**Task goal**
Render the records from the line containing "Locate an element on the screen. The width" through the line containing "coordinates (807, 482).", inclusive, as a Markdown table. Use the columns Row and Line, with one numbered row per line and blank lines omitted.

Collected data:
=======

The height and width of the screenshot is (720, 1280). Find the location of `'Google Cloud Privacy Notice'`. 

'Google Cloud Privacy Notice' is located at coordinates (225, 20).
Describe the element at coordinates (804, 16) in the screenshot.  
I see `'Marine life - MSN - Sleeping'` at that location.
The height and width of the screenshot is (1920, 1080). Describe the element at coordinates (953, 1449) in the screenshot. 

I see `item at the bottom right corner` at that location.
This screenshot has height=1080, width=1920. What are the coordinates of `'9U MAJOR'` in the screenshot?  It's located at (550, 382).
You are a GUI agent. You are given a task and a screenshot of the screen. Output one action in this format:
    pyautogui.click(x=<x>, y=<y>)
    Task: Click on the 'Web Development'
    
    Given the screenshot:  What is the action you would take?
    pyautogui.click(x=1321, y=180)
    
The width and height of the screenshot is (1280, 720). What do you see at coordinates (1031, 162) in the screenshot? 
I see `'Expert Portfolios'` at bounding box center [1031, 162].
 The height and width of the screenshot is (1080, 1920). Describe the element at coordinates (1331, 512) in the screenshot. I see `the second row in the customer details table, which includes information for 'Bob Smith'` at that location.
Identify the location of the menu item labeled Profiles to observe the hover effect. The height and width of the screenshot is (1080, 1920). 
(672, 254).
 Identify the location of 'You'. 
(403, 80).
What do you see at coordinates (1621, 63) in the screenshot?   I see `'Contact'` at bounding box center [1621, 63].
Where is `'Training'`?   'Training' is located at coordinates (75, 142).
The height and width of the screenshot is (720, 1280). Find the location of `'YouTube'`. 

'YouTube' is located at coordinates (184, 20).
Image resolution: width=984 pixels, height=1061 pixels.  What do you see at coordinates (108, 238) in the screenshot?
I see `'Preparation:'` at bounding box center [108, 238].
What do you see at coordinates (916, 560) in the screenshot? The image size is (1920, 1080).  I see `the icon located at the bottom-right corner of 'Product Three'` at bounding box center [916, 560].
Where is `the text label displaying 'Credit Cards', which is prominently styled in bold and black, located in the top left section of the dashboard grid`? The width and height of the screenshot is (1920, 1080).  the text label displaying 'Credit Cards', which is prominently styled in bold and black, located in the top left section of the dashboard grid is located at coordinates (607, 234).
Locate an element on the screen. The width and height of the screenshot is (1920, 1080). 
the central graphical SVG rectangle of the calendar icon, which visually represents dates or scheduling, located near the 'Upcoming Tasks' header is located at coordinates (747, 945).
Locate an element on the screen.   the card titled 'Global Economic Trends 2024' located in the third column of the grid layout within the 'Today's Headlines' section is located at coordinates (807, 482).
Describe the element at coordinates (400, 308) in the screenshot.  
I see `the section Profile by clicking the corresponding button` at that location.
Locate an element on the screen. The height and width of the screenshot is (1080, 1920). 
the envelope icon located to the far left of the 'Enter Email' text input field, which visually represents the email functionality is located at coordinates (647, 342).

=======

**Result of this task**
| Row | Line |
|---|---|
| 1 | Locate an element on the screen. The width and height of the screenshot is (1920, 1080).  |
| 2 | the central graphical SVG rectangle of the calendar icon, which visually represents dates or scheduling, located near the 'Upcoming Tasks' header is located at coordinates (747, 945). |
| 3 | Locate an element on the screen.   the card titled 'Global Economic Trends 2024' located in the third column of the grid layout within the 'Today's Headlines' section is located at coordinates (807, 482). |